Quando rimuovere le foglie di pomodoro

Impianti

**Perché si eliminano le foglie dei pomodori**

L’eliminazione delle foglie dei pomodori, nota anche come **pulizia** o **spollonatura**, è una procedura fondamentale nella cura di queste piante.

Non si tratta di un semplice intervento estetico, ma di una pratica agricola importante per migliorare la salute della pianta e favorire una migliore produzione.

Rimuovendo le foglie inferiori e quelle superflue, si migliora la **circolazione dell’aria** intorno alla pianta, riducendo così il rischio di malattie fungine.

Se le foglie restano troppo fitte, ostacolano il passaggio dell’aria e aumentano l’umidità vicino ai frutti.

Questo crea un ambiente ideale per lo sviluppo di malattie fungine come la peronospora o la muffa grigia, che possono causare marciumi e compromettere la qualità del raccolto.

Inoltre, togliendo le foglie in eccesso, la pianta può concentrare meglio le sue energie nella **formazione e maturazione dei frutti**, invece di disperderle nella manutenzione di parti non produttive.

**Quando si devono togliere le foglie dei pomodori**

Il momento ideale per iniziare a togliere le foglie è quando la pianta raggiunge un’altezza di circa **40-50 centimetri** e comincia a sviluppare i primi fiori.

In questa fase, la pianta entra nel periodo di fioritura e fruttificazione ed è importante aiutarla con una corretta gestione.

Si consiglia di eliminare le foglie **sotto il primo grappolo di fiori o frutti**. In questo modo, si libera spazio e si favorisce una migliore aerazione nella parte bassa della pianta, prevenendo ristagni d’aria umida che possono causare problemi di salute.

**Quali foglie rimuovere durante la cura dei pomodori**

In primo luogo, si dovrebbero eliminare le foglie **più basse**, quelle più vicine al terreno. Queste foglie tendono a essere le più vecchie, spesso ingialliscono per prime e sono più suscettibili a malattie e attacchi di insetti.

Se lasciate sulla pianta, possono trasmettere infezioni al resto della coltura.

Inoltre, è importante rimuovere i cosiddetti **“polloni”** o germogli laterali, che crescono all’ascella tra il fusto principale e la foglia. Anche se sembrano sani, questi germogli sottraggono energia alla pianta senza contribuire alla produzione di frutti.

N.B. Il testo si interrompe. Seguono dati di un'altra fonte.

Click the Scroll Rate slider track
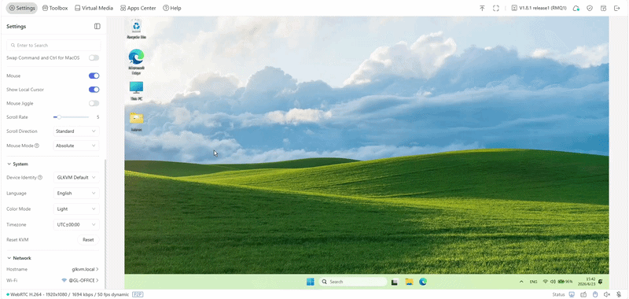The height and width of the screenshot is (299, 629). (x=71, y=117)
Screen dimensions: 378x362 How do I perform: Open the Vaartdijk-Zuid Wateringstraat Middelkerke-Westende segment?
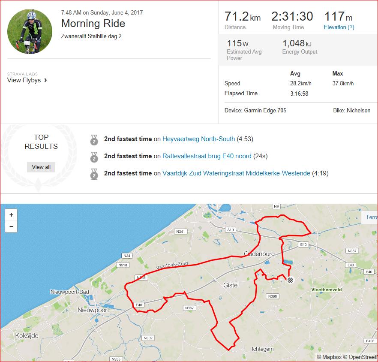pos(236,173)
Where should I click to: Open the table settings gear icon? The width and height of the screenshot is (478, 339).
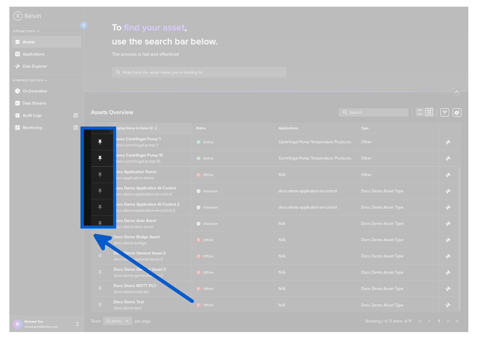point(457,113)
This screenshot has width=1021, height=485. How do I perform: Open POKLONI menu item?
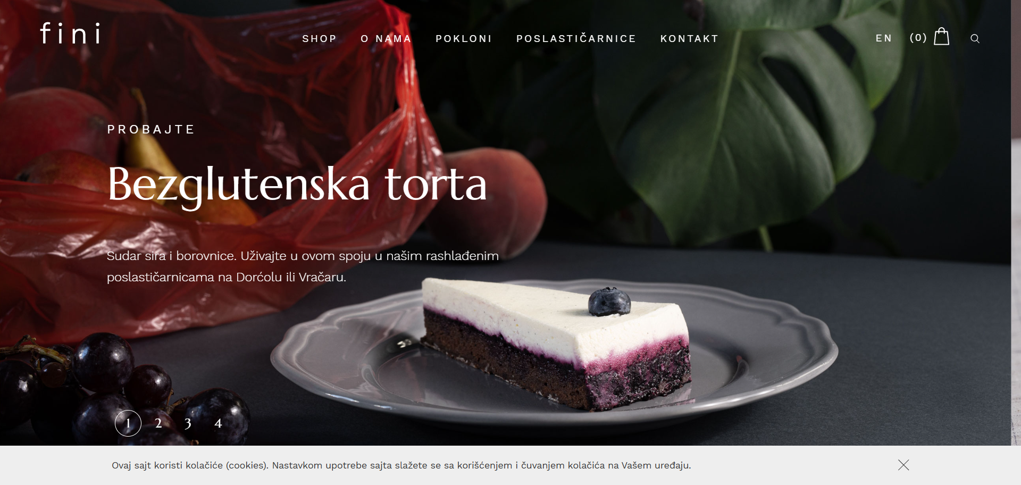464,39
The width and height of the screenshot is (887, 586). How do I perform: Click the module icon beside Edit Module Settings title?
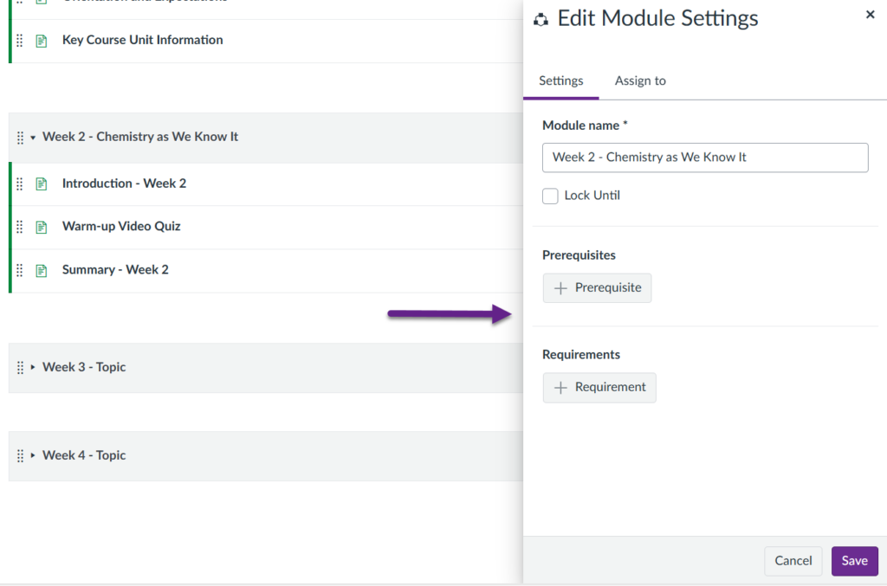coord(541,17)
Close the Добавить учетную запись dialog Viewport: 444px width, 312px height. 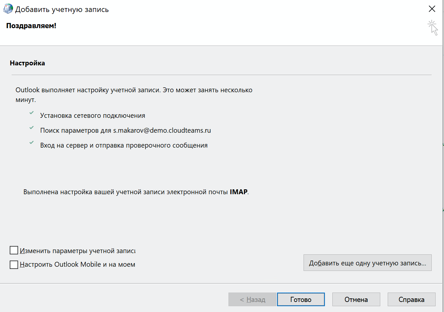[x=432, y=9]
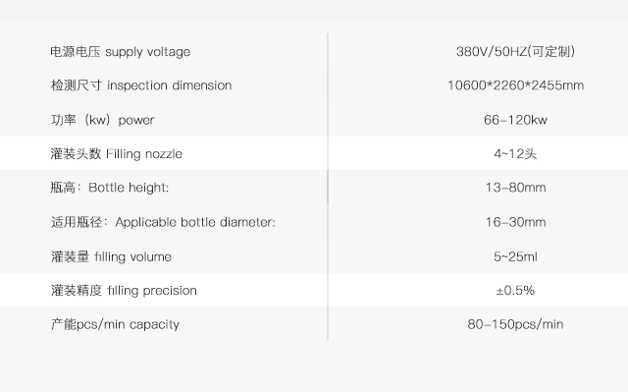Select the 4~12头 nozzle count value

click(515, 153)
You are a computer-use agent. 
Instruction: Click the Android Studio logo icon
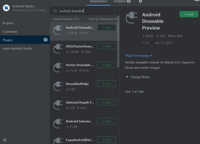point(6,8)
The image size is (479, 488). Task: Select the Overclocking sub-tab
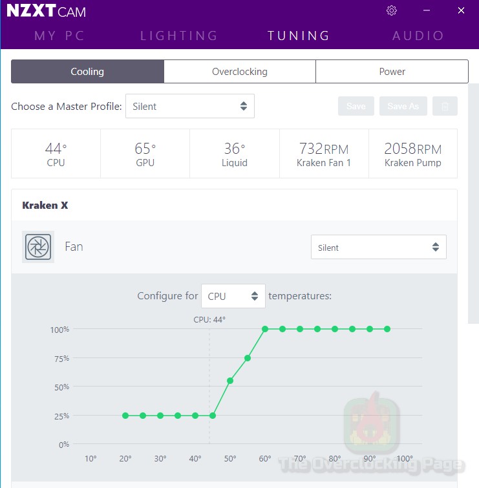(x=239, y=72)
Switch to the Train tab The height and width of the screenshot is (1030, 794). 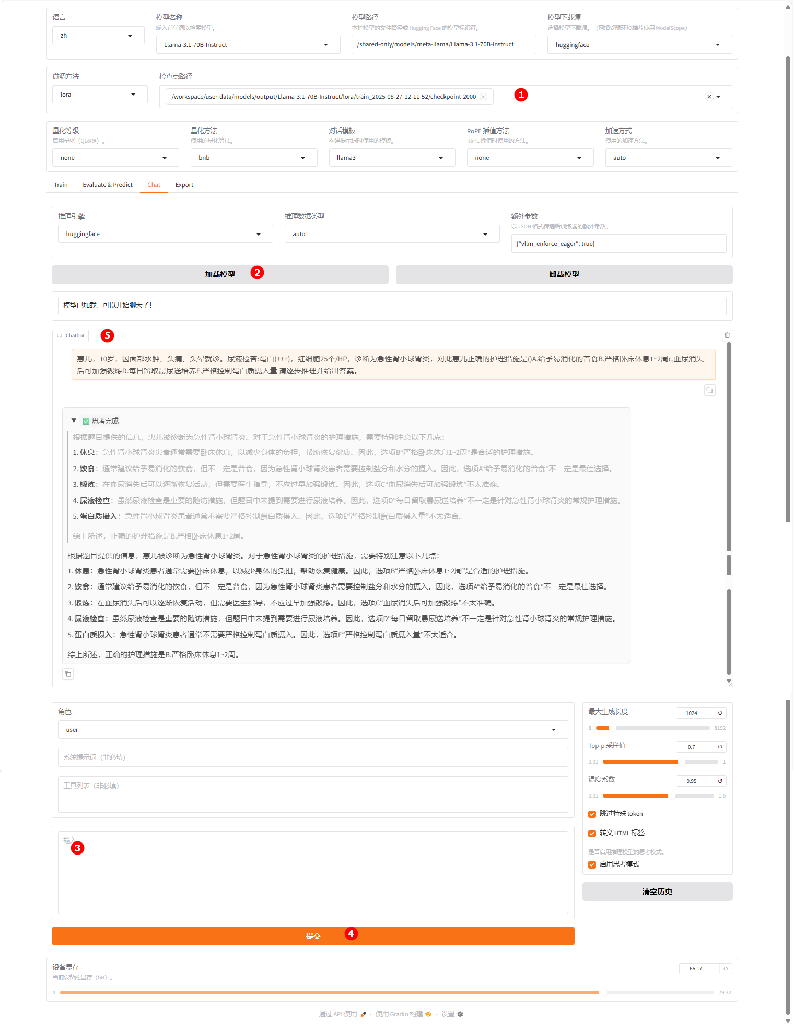(61, 185)
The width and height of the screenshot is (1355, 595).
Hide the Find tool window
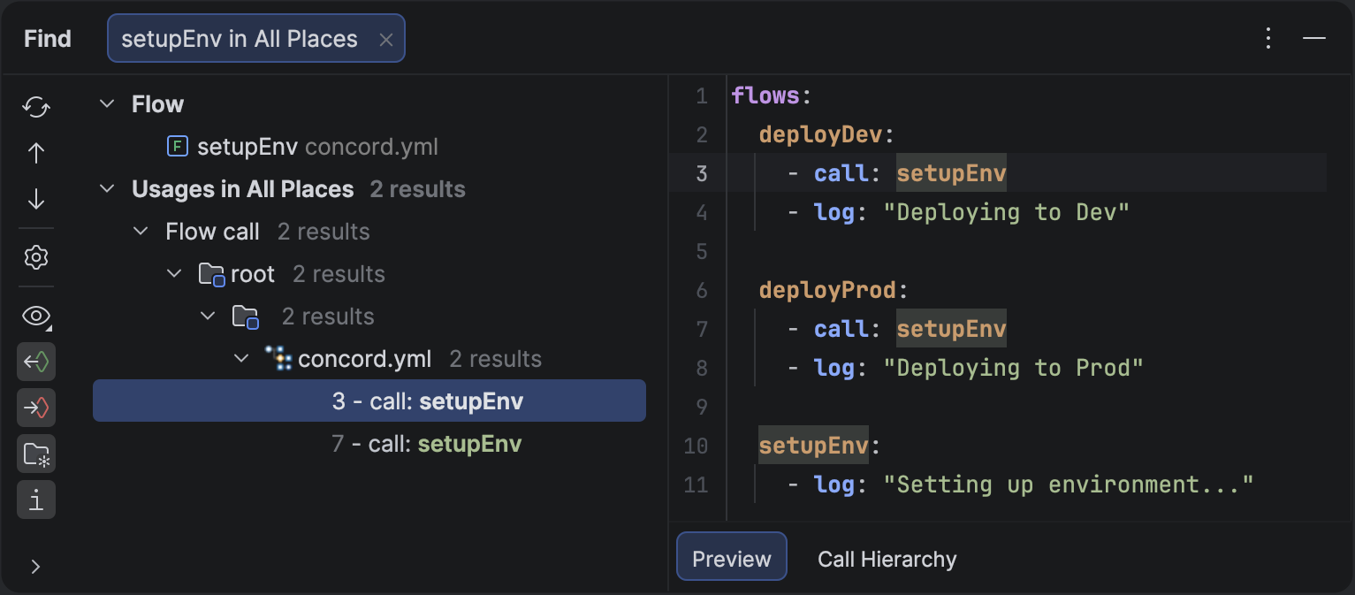point(1314,38)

Rimuovendo regolarmente queste parti, si migliora notevolmente l’**esposizione alla luce solare** e la ventilazione su tutta la pianta, elementi fondamentali per una crescita sana.

**Tecnica corretta per rimuovere le foglie**

Per togliere le foglie correttamente, è importante usare un **coltello o delle forbici pulite e ben affilate**. Non si devono strappare le foglie a mano, perché questo può causare ferite che favoriscono l’ingresso di malattie.

L’operazione va fatta **pian piano**, rimuovendo poche foglie alla volta e non tutte insieme, per evitare di stressare troppo la pianta, cosa che potrebbe rallentarne lo sviluppo o la produzione.

Il momento migliore per questo tipo di potatura è in una giornata **asciutta e soleggiata**, così le ferite si cicatrizzano più velocemente e il rischio di infezioni si riduce.

**Consigli aggiuntivi per mantenere i pomodori sani e produttivi**

Oltre alla rimozione delle foglie, è fondamentale garantire alle piante:

* Un terreno **fertile e ben drenato**, ricco di sostanze nutritive

* Un’esposizione a una quantità adeguata di **luce solare**, almeno 6-8 ore al giorno

* Un’**irrigazione regolare ma moderata**, evitando ristagni d’acqua

È anche importante **controllare frequentemente la presenza di malattie o parassiti**. Se si notano foglie ingiallite, macchie o deformazioni, è bene rimuoverle tempestivamente per evitare la diffusione di problemi.

**Conclusione**

L’eliminazione delle foglie nei pomodori è una pratica essenziale per la salute e la produttività della pianta.

Quando effettuata nel momento giusto e con attenzione, migliora la ventilazione, riduce le malattie e permette alla pianta di sviluppare frutti più sani e abbondanti.